[Python-Dev] Why does base64 return bytes?

Tue Jun 14 14:17:16 EDT 2016

Hello,

On Tue, 14 Jun 2016 14:02:02 -0400
Random832 <random832 at fastmail.com> wrote:

> On Tue, Jun 14, 2016, at 13:19, Paul Sokolovsky wrote:
> > Well, it's easy to remember the conclusion - it was decided to
> > return bytes. The reason also wouldn't be hard to imagine -
> > regardless of the fact that base64 uses ASCII codes for digits and
> > letters, it's still essentially a binary data. 
> 
> Only in the sense that all text is binary data. There's nothing in the
> definition of base64 specifying ASCII codes. It specifies *characters*
> that all happen to be in ASCII's character repertoire.
> 
> >And the most natural step for it is to send
> > it down the socket (socket.send() accepts bytes), etc.
> 
> How is that more natural than to send it to a text buffer that is

It's more natural because it's more efficient. It's more natural in the
same sense that the most natural way to get from point A to point B is
a straight line.

> ultimately encoded (maybe not even in an ASCII-compatible encoding...
> though probably) and sent down a socket or written to a file by a
> layer that is outside your control? Yes, everything eventually ends
> up as bytes. That doesn't mean that we should obsessively convert
> things to bytes as early as possible.

It's vice-versa - there's no need to obsessively convert simple,
primary type of bytes (everything in computers are bytes) to more
complex things like Unicode strings.

> I mean if we were gonna do that why bother even having a unicode
> string type at all?

You're trying to raise the topic which is a subject of gigantic flame
wars on python-list for years. Here's my summary: not using unicode
string type *at all* is better than not using bytes type at all. So,
feel free to use unicode string *only* when it's needed, which is
*only* when you accept input from or produce output for *human* (like
real human, walking down a street to do grocery shopping). In all
other cases, data should stay bytes (mind - stay, as it's bytes in the
beginning, and it requires extra effort to convert it to a strings).

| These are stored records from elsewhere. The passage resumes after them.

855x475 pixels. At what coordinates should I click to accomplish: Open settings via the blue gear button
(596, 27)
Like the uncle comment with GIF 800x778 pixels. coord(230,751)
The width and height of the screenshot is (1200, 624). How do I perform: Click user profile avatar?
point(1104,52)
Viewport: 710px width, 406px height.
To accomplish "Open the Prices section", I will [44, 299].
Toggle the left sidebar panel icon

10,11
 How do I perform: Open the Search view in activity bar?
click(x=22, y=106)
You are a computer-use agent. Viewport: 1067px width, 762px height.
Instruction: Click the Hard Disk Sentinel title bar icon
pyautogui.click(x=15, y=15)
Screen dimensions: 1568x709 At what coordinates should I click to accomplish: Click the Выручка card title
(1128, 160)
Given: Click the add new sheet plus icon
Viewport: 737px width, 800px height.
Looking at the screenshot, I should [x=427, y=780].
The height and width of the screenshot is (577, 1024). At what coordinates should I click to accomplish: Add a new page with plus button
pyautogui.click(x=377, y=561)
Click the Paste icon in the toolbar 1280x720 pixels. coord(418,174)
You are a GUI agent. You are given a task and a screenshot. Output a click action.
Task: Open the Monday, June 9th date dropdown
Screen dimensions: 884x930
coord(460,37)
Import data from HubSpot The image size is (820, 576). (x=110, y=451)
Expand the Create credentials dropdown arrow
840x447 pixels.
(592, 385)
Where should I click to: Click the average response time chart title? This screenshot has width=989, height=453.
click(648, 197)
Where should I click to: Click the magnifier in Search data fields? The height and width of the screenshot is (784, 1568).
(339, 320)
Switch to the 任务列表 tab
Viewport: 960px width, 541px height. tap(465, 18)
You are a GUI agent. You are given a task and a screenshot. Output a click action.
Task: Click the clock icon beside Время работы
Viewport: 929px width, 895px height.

> > I'd find it a bit more surprising that binascii.hexlify() returns
> > bytes, but I personally got used to it, and consider it a
> > consistency thing on binascii module.
> > 
> > Generally, with Python3 by default using (inefficient) Unicode for
> > strings, 
> 
> Why is it inefficient?

Because bytes is the most efficient basic representation of data.
Everything which tries to convert it to something is less efficient in
general. Less efficient == inefficient.

-- 
Best regards,
 Paul                          mailto:pmiscml at gmail.com